Primary Title : Senior LLM Engineer (4+ years) - Hybrid, India.

About The Opportunity :

A technology consulting firm operating at the intersection of Enterprise AI, Generative AI and Cloud Engineering seeks an experienced LLM-focused engineer.

You will build and productionize LLM-powered products and integrations for enterprise customers across knowledge management, search, automation, and conversational AI use-cases.

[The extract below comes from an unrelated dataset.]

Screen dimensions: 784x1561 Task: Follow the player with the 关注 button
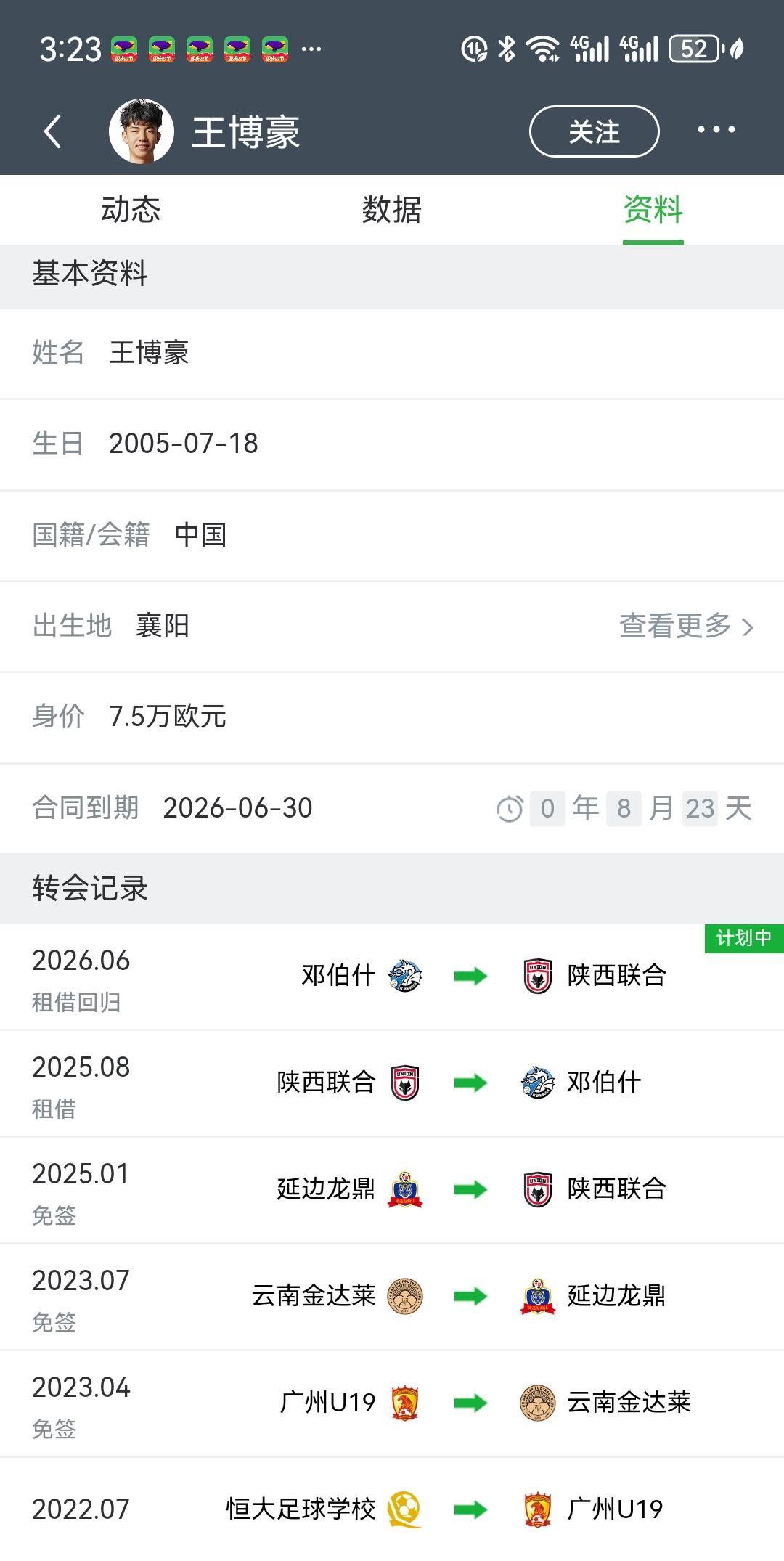[594, 131]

This is a hybrid role based in India for candidates with strong hands-on LLM engineering experience.

Role & Responsibilities :

- Own design and implementation of end-to-end LLM solutions : data ingestion / retrieval (RAG) / fine-tuning / inference and monitoring for production workloads.

- Develop robust Python microservices to serve LLM inference, retrieval, and agentic workflows using LangChain/LangGraph or equivalent toolkits.

- Implement and optimise vector search pipelines (FAISS/Pinecone/Milvus), embedding generation, chunking strategies, and relevance tuning for sub-second retrieval.

- Perform parameter-efficient fine-tuning (LoRA/adapters) and evaluation workflows; manage model versioning and automated validation for quality and safety.

- Containerise and deploy models and services with Docker and Kubernetes; integrate with cloud infra (AWS/Azure/GCP) and CI/CD for repeatable delivery.

- Establish observability, alerting, and performance SLAs for LLM services; collaborate with cross-functional teams to define success metrics and iterate rapidly.

Skills & Qualifications :

Must-Have :

- 4+ years engineering experience with 2+ years working directly on LLM/Generative AI projects.

- Strong Python skills and hands-on experience with PyTorch and HuggingFace/transformers libraries.

- Practical experience building RAG pipelines, vector search (FAISS/Pinecone/Milvus), and embedding workflows.

- Experience with fine-tuning strategies (LoRA/adapters) and evaluation frameworks for model quality and safety.

- Familiarity with Docker, Kubernetes, cloud deployment (AWS/Azure/GCP), and Git-based CI/CD workflows.

- Solid understanding of prompt engineering, retrieval strategies, and production monitoring of ML services.

Preferred :

- Experience with LangChain/LangGraph, agent frameworks, or building tool-calling pipelines.

- Exposure to MLOps platforms, model registry, autoscaling low-latency inference, and cost-optimisation techniques.

- Background in productionising LLMs for enterprise use-cases (knowledge bases, search, virtual assistants).

Benefits & Culture Highlights :

- Hybrid work model with flexible in-office collaboration and remote days; competitive market compensation.

- Opportunity to work on high-impact enterprise AI initiatives and shape production-grade GenAI patterns across customers.

- Learning-first culture : access to technical mentorship, experimentation environments, and conferences/learning stipend.

To apply : include a brief portfolio of LLM projects, links to relevant repositories or demos, and a summary of production responsibilities.

This role is ideal for engineers passionate about turning cutting-edge LLM research into reliable, scalable enterprise solutions.